LUXEMBOURG - Le Fonds de secours permanent de la zone euro (MES) est conforme aux traités européens, a annoncé mardi la Cour européenne de justice (CEJ).
La Cour a rejeté une plainte déposée par un député de gauche irlandais, Thomas Pringle, qui estimait que le MES, institué par les 17 Etats de la zone euro en février 2012, n'avait pas été adopté dans les règles.
Le droit de l'UE ne s'oppose pas à la conclusion et à la ratification du traité instituant le MES par les Etats dont la monnaie est l'euro, a décidé la Cour de Luxembourg dans un arrêt très attendu.
L'arrêt stipule que l'examen des conditions d'adoption du MES n'a révélé aucun élément de nature à affecter la validité de la décision prise par les Etats de la zone euro.

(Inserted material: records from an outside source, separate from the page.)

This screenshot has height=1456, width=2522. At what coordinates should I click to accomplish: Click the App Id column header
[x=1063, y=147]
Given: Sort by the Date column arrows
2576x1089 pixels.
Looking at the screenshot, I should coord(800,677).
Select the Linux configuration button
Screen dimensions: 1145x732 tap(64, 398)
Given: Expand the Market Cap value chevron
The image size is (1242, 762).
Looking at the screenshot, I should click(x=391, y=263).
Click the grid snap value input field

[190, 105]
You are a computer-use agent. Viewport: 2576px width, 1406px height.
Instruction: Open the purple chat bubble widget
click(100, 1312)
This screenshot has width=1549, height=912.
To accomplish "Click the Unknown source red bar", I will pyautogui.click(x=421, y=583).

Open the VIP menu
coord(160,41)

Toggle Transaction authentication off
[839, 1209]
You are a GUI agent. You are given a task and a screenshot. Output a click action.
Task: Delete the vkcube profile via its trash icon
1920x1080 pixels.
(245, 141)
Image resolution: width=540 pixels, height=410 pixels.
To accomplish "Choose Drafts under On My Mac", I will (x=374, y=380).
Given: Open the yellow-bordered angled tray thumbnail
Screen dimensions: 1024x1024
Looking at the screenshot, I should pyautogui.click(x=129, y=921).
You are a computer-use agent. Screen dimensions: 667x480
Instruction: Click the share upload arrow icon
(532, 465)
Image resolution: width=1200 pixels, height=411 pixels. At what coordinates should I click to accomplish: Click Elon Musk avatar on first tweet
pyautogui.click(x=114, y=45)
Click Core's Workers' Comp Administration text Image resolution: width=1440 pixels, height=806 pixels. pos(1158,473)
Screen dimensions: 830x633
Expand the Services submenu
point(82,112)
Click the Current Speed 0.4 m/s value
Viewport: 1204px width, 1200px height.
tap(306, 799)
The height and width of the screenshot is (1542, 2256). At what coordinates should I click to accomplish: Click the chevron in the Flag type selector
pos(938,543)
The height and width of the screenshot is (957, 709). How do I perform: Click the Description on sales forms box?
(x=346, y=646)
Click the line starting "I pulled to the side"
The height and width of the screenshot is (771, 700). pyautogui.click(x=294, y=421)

Cet arrêt intervient un peu plus de deux mois après la décision de la Cour constitutionnelle allemande jugeant que le futur Mécanisme européen de stabilité (MES) et le Pacte budgétaire européen étaient compatibles avec la Loi fondamentale allemande, ce que contestaient des élus eurosceptiques allemands.
Les Etats de la zone euro pourront avoir recours au MES sous réserve d'avoir approuvé le pacte budgétaire européen qui entre en vigueur le 1er janvier prochain.
Le MES, lancé en octobre, prendra à terme la relève du Fonds de secours actuel, le FESF. Les deux instruments vont cohabiter jusqu'en juin 2013, ce qui permettra un temps de cumuler leur capacité de prêts pour atteindre 700 milliards d'euros.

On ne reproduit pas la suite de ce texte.